RP/0/RSP0/CPU0:Jul 15 01:04:24.815 GMT: bgp[1087]: %HA-HA_WD_LIB-4-RLIMIT :wd_handle_sigxfsz: Reached 90% of RLIMIT_DATA
RP/0/RSP0/CPU0:Jul 15 01:04:24.815 GMT: bgp[1087]: %ROUTING-BGP-4-VIRTUAL_MEMORY_LIMIT_THRESHOLD_REACHED : BGP virtual memory has reached 90% of the maximum allowed limit of 2281 MB for this platform
This command shows the maximum amount of memory that any process can access.

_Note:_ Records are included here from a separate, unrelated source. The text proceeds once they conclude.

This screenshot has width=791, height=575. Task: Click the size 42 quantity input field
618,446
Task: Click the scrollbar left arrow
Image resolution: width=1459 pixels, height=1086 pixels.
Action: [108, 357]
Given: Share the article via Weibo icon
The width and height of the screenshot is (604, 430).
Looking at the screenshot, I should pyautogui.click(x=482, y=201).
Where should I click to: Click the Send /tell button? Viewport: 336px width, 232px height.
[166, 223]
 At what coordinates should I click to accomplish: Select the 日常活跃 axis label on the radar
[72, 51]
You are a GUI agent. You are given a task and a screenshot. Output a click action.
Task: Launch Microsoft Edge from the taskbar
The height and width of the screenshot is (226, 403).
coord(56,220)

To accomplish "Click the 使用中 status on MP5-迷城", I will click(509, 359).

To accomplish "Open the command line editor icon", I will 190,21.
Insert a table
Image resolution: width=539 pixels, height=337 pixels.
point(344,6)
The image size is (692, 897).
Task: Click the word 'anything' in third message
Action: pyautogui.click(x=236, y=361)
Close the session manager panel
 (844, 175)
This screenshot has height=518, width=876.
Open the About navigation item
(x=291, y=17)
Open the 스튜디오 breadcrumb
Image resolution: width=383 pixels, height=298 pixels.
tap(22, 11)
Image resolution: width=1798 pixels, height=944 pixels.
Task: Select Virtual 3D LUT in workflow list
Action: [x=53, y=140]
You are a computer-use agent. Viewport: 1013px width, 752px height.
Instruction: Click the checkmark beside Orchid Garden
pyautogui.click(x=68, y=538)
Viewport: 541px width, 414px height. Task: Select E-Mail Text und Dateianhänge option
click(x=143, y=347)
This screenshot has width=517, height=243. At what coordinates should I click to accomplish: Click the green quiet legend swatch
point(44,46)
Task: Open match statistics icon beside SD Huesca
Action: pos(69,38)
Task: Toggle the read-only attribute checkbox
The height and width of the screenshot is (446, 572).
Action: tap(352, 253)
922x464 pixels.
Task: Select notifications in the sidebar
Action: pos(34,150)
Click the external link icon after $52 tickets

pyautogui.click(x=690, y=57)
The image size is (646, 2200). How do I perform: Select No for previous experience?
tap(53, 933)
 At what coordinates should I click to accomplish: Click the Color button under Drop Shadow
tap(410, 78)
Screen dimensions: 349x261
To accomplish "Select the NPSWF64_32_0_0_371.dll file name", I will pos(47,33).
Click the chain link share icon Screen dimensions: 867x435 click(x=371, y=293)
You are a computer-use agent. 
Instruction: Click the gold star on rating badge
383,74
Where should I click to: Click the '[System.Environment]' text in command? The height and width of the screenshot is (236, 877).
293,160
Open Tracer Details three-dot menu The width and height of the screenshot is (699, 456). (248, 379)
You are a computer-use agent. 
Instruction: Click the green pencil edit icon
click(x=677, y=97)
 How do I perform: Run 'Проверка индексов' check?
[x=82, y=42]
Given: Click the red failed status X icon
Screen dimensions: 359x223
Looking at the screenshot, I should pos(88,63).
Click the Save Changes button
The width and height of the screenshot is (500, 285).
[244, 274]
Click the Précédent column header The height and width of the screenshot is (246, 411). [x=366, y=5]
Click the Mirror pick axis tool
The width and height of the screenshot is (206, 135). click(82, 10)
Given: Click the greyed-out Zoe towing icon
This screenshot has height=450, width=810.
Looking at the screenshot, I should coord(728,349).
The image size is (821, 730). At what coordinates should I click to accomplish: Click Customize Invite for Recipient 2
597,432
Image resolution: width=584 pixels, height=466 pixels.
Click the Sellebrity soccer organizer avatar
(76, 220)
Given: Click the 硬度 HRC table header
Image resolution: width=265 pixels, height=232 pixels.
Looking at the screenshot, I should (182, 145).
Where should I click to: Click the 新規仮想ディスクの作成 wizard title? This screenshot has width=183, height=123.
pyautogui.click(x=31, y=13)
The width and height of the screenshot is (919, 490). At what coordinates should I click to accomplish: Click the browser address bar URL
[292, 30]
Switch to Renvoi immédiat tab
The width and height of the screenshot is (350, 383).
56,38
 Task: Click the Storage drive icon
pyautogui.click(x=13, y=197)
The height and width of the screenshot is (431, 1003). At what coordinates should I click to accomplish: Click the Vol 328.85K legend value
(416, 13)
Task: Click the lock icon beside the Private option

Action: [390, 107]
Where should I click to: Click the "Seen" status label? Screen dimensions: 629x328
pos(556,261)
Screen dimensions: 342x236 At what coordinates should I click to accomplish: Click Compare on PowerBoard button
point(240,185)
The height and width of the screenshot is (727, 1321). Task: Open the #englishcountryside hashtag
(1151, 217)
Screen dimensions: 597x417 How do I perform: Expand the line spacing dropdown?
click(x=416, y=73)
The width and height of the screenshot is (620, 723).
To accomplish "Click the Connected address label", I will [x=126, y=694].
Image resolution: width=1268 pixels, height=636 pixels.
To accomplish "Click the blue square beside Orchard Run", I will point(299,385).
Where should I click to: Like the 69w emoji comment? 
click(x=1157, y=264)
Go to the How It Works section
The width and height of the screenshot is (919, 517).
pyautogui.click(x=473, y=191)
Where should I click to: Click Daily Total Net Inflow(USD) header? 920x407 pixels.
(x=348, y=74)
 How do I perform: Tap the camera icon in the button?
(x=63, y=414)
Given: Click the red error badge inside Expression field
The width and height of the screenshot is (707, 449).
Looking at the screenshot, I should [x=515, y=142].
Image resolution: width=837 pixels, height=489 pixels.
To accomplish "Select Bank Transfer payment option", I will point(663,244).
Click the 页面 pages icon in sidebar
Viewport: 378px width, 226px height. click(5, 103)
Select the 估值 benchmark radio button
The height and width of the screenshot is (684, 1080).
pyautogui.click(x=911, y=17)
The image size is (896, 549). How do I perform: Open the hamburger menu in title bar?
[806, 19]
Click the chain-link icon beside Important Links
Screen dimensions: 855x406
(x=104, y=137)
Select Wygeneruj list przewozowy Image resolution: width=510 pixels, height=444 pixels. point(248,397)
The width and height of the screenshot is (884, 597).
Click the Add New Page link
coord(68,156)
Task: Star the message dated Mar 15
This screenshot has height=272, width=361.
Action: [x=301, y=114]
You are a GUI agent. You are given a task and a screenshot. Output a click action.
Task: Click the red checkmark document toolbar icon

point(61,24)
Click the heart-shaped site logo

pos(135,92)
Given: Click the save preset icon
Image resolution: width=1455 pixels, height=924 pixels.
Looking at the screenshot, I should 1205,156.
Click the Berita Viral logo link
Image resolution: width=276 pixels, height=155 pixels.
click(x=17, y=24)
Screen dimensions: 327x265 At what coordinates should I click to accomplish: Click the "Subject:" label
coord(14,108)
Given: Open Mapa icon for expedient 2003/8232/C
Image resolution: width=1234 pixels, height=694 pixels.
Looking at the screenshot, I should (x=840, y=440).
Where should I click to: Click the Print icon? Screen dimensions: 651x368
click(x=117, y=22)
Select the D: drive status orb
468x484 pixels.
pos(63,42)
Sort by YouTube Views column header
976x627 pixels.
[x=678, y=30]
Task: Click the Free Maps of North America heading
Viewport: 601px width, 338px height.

RP/0/RSP0/CPU0:ASR#show bgp process performance-statistics | i RLIMIT
Platform RLIMIT max: 2281701376 bytes
This command shows the dynamic limit in the heap:
RP/0/RSP0/CPU0:ASR#show bgp instance all scale
BGP instance 0: 'default'
=========================
VRF: default
Neighbors Configured: 2 Established: 2
Address-Family Prefixes Paths PathElem Prefix Path PathElem
Memory Memory Memory
IPv4 Unicast 112649 225065 112649 9.88MB 13.74MB 6.77MB
IPv6 Unicast 6358 12581 6358 645.73KB 786.31KB 391.17KB
------------------------------------------------------------------------------
Total 119007 237646 119007 10.51MB 14.50MB 7.15MB
node: node0_RSP0_CPU0
------------------------------------------------------------------
JID Text Data Stack Dynamic Dyn-Limit Shm-Tot Phy-Tot Process
------ ---------- ---------- ---------- ---------- ---------- ---------- ---------- -------
1067 1M 10M 572K 2001M 2175M 145M 2012M bgp <<<<<<<<<<<<<<
343 8K 12K 128K 421M 1024M 30M 422M mibd_infra
1141 22M 5M 1012K 374M 2048M 95M 380M netconf
Total text: 22893 pages
data: 24102 pages
stack: 6765 pages
malloced: 21257 pages
Limitation
The RLIMIT restriction is a critical factor on cXR 32-bit systems, where a memory ceiling is enforced. This limitation directly impacts the memory available for BGP processes.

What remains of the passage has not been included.